Java Security Emergency: Only Use Updated Installers

Risk Management , Technology

Java Security Emergency: Only Use Updated Installers Meanwhile, Has Upside to Browser Plug-In's Death Been Overestimated? Java Security Emergency: Only Use Updated Installers

Java users are being warned to beware of a flaw that attackers could exploit to fully compromise a user's system, and to only use newly released installers.

See Also: The Criticality of Securing Open Source Software

Eric P. Maurice, director of Oracle's software security assurance group, says in a blog post that the vulnerability - designated CVE-2016-0603 - can be exploited whenever users install Java 6, 7 or 8. "Though considered relatively complex to exploit, this vulnerability may result, if successfully exploited, in a complete compromise of the unsuspecting user's system," he adds.

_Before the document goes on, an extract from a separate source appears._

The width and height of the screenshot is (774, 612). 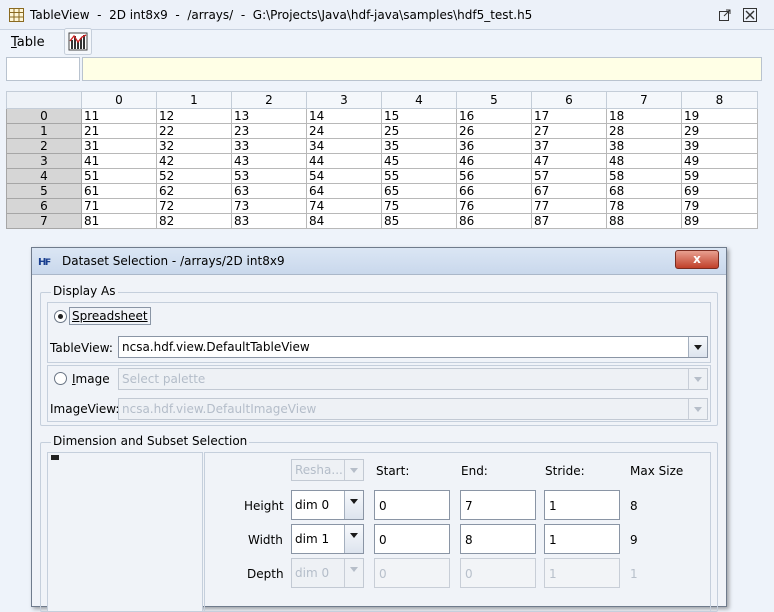 I want to click on table-cell: 23, so click(x=269, y=131).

"Oracle recommends that Java home users visit Java.com to ensure that ... all older versions of Java SE have been completely removed." 

Oracle says the flaw can only be exploited during installation, and it has urged users to delete any previous installers and replace them with Java 6 version 113, Java 7 version 97 or Java 8 version 73, or later versions, which have been patched.

All Java home or BYOD users installing or upgrading the software should only use software obtained from the official Java site, because anything else might be malware in disguise. "Oracle recommends that Java home users visit Java.com to ensure that they are running the most recent version of Java SE and that all older versions of Java SE have been completely removed," Murray says.

This is the first time that Oracle has specifically recommended that users delete old Java. Back in December, the U.S. Federal Trade Commission announced it had settled a complaint with Oracle relating to it having failed to automatically replace all previous, insecure versions of Java when users installed a new version (see Nuke Old Java, FTC Tells Oracle).

Oracle Plans to Dump Plug-In

Oracle's emergency Java alert arrives just one week after the company announced that with the release of Java version 9 - due out Sept. 22 - it will no longer support the Java Web browser plug-in. That move is notable because known vulnerabilities in the plug-in have been regularly targeted by advanced persistent threat groups as well as crimeware toolkits, enabling them to compromise large numbers of PCs at once (see Cybercriminals Mourn Java Plug-In Death).

Oracle has blamed its decision to drop the Java plug-in on browser makers' "removal of standards-based plug-in support" - meaning, they no longer supported the Java plug-in. That's an interesting spin, because the risk posed by the plug-in is arguably what drove browser makers to dump it. Indeed, according to software development firm NTT Innovation Institute, eight of the top 10 most-targeted software vulnerabilities in 2013 involved Java flaws, while Java accounted for four of the top 10 flaws in 2014.

Once Java 9 arrives, however, the plug-in won't magically disappear. "The reality is that the plug-in isn't going away - only support for the plug-in is," says Jake Williams, principal consultant at consultancy Rendition Infosec, in a recent SANS Institute research note. "Many organizations currently depend on the plug-in for browser-based Java applications that may no longer have developer support. Organizations without good software inventories need to start looking today for plugin-based applications that need to be migrated before the Java plug-in architecture stops receiving patches."

Plug-In Death Upsides: Overrated?

In the wake of Oracle revealing its plan to ditch the Java browser plug-in, I reached out to veteran Java bug hunter Adam Gowdiak, who heads Polish research firm Security Explorations. Gowdiak has uncovered dozens of vulnerabilities in Java in recent years.

Bad news: Gowdiak says it's not clear that Oracle's move will have any big security upsides, owing to its continued use of Java Web Start. Oracle says the technology gets automatically installed with every version of Java since version 5, and that "the Java Web Start software is launched automatically, when a Java application using Java Web Start technology is downloaded for the first time." Such applications are also known as JNLP files.

"Java applets and Web Start applications are pretty much the same ... from a security point of view," Gowdiak tells me. "They are both launched from a Web browser. They both make use of the underlying Java platform - runtime, classes, security, etc."

Attackers can also still launch Web Start applications from browsers, for example by creating a website that includes links to malicious JNLP files. "Oracle's move will not 'unlink' Java applications from Web browsers completely. It will only remove their one form - Java applets - and exploitation vector," he says. "The other form - Java Web Start applications - will likely be still there."

In other words, whenever someone installs Java, they will be installing Java Web Start, which still gives online attackers a potential way to exploit known flaws in Java. "In that context, it's hard to see Oracle's move as being a security improvement," Gowdiak says.

Oracle didn't immediately respond to a request for comment on Gowdiak's analysis.

But the attack scenario he outlines is not academic. The so-called Pawn Storm APT attack campaign, for example, which launched targeted attacks against the White House, NATO and others, has targeted Java Web Start technology, according to security firm Trend Micro.